そして、ベランダで収穫した野菜を袋に入れ、(さすがにスーパーの袋はなんだから、紙袋なんぞに入れてみた)駅前の花屋で、今日のアレンジ用の花を買い、隣駅に向かった。
駅に着くと、改札口を出たところで主任が待っていた。
うわ。やっぱり、主任の私服はセンスがいい。シャツの色、インナーのTシャツとのバランス、パンツの色や形、それに靴。時計からパンツの後ろのポケットからのぞいている長財布まで、私の好みピッタリだ。

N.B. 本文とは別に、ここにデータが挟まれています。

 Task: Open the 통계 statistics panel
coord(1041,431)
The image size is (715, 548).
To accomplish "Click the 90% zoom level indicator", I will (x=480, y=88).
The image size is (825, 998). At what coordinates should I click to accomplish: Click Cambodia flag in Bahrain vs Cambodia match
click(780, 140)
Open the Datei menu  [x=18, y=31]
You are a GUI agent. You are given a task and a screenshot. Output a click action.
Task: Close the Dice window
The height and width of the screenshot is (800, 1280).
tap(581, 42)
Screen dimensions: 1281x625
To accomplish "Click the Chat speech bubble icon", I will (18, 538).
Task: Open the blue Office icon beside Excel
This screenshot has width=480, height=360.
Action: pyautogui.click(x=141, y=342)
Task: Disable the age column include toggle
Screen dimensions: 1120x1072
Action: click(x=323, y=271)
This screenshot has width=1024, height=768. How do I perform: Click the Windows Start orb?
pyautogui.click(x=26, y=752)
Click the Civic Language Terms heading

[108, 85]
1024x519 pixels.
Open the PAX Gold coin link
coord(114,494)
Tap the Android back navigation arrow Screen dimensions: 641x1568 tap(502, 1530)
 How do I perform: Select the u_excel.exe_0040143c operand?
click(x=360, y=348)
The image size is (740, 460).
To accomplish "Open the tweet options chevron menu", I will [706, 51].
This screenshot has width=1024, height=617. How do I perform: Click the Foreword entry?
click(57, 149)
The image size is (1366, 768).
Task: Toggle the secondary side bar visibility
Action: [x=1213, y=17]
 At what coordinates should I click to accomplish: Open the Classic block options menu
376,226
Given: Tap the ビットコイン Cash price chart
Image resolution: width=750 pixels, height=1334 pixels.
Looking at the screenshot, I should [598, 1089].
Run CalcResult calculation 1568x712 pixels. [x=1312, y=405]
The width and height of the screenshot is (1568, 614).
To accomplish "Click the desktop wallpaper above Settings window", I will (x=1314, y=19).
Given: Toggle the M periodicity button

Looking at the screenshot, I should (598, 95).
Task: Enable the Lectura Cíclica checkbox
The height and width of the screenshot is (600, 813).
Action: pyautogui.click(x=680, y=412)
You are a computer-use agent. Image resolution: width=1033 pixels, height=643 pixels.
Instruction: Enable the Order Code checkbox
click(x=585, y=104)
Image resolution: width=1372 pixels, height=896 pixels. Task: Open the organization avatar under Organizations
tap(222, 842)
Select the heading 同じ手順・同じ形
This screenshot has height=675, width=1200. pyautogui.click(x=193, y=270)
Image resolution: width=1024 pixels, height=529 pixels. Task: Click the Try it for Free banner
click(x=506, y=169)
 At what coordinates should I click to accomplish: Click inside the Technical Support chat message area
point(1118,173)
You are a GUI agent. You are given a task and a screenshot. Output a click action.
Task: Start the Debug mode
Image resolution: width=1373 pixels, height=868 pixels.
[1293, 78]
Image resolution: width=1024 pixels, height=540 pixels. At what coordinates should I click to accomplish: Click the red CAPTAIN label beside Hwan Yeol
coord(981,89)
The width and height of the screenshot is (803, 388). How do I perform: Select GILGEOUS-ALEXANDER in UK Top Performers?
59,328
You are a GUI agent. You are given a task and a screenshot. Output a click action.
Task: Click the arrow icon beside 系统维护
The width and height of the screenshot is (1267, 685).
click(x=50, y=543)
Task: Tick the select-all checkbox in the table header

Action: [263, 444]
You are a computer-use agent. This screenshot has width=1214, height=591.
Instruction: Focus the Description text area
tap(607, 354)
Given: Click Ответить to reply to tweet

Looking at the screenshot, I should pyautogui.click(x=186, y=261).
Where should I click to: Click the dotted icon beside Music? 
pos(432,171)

「荷物、多くなっちゃいましたね。その袋は野菜ですか?」
「はい。今朝とりたての」
「持ちますよ。重かったですよね?」
「いいえ。大丈夫です。私、力持ちだし」
「持ちますよ」
断ったのに、主任はそう言って紙袋を持ってくれた。
「ありがとうございます」
「いいえ。こちらこそ」
「え?」
「こんなに重いものをわざわざ持ってきてもらってすみません」
「いいえ。私が勝手に持って来ただけだから」
首を振りながら必死にそう言うと、主任はくすっと笑った。
「お昼、まだですよね?」
「え?はい」
待ち合わせの時間は11時。お昼ご飯はどうするのかな…とちょっと思うような時間。
「この野菜で何か作ります」
「え?主任の手料理?」
「はい。アレンジメントを教わるんですから、そのくらいはお礼にさせてください」
「そんなっ。お気遣いなく…」
「大丈夫ですよ。料理には自信がありますから」
そう言って主任はにこりと微笑んだ。
ああ、私、主任の料理が心配だったわけじゃなくって、本当に申し訳なく思ったんだけどな。でも、本音を言うと、主任の手料理食べてみたい。
だけど、もっと本音を言うと、きっと自分が作る料理と比べて落ち込むんだろうなあ、その後ずっしりと。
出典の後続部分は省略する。